Не моя ли кровь его преобразила? – мелькнула искусительная мысль. Я пожал плечами, в смятении душевном поблагодарил его словами «спаси вас Бог!» и вышел вслед за батюшкой из реанимационного бокса.

Отец Глеб стоял спиною к стене и рвал своими легкими руками невидимую петлю на худенькой шее, по-рыбьи хватал посиневшими губами больничный воздух, глаза его закатывались..

– Юрка-а-а! – закричал я, подхватив батюшку под силки. – Наташа-а-а!
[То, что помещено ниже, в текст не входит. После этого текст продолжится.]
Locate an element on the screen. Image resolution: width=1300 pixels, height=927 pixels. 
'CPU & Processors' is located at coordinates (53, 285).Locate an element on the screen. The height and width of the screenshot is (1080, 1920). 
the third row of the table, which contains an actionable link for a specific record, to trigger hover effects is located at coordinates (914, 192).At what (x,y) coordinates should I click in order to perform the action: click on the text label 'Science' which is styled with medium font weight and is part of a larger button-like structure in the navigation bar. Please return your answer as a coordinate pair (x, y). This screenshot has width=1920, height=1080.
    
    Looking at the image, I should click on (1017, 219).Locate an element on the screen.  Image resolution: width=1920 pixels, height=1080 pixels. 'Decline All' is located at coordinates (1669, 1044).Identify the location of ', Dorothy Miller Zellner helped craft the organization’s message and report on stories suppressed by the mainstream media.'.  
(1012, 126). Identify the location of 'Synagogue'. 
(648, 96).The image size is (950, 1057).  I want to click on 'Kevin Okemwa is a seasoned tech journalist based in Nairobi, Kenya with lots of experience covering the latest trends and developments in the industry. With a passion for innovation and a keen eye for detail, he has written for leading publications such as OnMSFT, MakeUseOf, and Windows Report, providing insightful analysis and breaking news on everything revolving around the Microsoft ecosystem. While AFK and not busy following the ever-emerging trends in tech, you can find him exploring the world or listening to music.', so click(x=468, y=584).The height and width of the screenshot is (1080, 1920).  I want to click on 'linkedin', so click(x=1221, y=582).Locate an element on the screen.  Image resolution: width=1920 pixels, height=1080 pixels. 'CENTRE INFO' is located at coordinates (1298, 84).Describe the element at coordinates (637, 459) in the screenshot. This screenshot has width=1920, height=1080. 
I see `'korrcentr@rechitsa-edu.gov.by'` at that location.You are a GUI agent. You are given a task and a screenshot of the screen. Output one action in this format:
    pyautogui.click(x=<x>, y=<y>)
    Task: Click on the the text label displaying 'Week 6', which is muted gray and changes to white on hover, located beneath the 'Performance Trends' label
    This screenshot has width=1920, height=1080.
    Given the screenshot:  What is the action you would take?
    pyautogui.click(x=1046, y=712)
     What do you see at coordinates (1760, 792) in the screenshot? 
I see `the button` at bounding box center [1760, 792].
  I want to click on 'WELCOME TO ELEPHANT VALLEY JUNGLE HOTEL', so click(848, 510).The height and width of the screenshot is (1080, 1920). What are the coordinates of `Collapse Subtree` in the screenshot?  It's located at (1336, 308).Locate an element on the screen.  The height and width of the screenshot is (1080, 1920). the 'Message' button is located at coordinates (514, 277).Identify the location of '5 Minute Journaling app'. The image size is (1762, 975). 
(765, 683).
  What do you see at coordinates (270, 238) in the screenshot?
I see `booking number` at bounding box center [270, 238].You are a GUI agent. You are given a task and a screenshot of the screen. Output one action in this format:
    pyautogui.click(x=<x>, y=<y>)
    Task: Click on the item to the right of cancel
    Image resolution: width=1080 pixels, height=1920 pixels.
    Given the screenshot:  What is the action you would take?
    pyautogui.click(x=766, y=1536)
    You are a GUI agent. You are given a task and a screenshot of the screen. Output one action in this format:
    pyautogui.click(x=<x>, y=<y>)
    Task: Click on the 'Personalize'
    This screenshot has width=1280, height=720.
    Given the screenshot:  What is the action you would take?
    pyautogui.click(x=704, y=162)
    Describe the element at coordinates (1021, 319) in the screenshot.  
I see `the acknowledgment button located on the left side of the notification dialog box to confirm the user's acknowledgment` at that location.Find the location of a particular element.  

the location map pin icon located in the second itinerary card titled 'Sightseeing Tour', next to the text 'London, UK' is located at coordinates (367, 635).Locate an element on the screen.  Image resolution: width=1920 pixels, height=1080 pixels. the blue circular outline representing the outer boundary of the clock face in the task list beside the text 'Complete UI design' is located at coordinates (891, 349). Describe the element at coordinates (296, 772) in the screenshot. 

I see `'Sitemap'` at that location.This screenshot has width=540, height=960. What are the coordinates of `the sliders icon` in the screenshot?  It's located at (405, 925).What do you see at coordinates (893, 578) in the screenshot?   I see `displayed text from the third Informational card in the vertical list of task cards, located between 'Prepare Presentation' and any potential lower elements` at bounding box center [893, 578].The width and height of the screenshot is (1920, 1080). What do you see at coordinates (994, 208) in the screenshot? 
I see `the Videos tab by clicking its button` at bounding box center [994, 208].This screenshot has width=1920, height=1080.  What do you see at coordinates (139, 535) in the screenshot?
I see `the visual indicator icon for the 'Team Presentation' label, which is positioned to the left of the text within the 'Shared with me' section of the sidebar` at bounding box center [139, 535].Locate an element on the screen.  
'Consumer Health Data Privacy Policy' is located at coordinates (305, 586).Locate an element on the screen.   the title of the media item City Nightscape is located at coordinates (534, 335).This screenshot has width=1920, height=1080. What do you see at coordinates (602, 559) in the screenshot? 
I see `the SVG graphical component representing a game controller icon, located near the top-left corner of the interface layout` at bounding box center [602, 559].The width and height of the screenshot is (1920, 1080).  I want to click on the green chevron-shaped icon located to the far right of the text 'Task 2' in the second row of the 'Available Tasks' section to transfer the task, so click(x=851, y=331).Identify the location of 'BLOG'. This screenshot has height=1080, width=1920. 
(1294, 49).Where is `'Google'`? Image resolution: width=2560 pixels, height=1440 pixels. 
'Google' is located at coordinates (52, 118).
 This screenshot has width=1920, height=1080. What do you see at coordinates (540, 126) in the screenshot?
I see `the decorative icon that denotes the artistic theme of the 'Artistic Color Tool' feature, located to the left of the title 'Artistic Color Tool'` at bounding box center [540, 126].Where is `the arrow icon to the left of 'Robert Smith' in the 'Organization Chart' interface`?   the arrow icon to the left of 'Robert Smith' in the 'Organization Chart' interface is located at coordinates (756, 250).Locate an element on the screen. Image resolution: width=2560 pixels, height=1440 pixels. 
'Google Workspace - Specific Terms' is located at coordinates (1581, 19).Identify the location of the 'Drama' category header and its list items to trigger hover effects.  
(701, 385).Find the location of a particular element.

Врача-а-а!

Утирая на ходу губы, с лицом, испачканным губной помадой, из кабинета доктора Ксении выскочил Медынцев.

9

– На твои вопросы о современной церкви, Юра, отвечу просто. Внутри храма – нет ни старого, ни нового времени. Я – верующий, и веру у меня отнять не в силах ни дьявол, ни человек, ни вселенские катастрофы, – говорил отец Глеб, лежа в соседнем с Иваном Георгиевичем боксе. – И я буду бороться за веру Православную до тех пор, пока меня Бог не покинет…

Мы вчетвером стояли у его кровати. Незаметно подошла Ксения.

– Я служу Богу, Юра. А ты служишь революции. Это ведь та же литургия, но литургия безбожная… Безотеческая… Похоже, что революция – это расплата человека за то, что он неправильно живет, и в некотором смысле за то, что он живет вообще. Где-то я читал именно о таком понимании революции. Православная же Евхаристия, Юра, не отменяет земной борьбы за справедливость. Наоборот… Богом все дозволено. Все, что с любовью, с тоской по благодати. Запрещается ненавидеть… А мы живем в стране временно победившего атеизма. Разве вы не видите, Юра, что не просто уничтожает нас атеизм, а натравил нас друг на друга, и мы сами друг друга уничтожаем!..

– Нет, нет, нет! Не понимаю!.. Что надо сделать?

– Для этого следует – сесть в позе Будды на балконе и смотреть на облака или на звезды, – сказала вдруг Ксения нервно – нервы сдали.

– Что пишут умные люди? Они пишут, что атеизм – скрытый сатанизм… Веруйте, Юра, в Святую Троицу – в этом спасение души… А тело – полечим, правда, Ксения?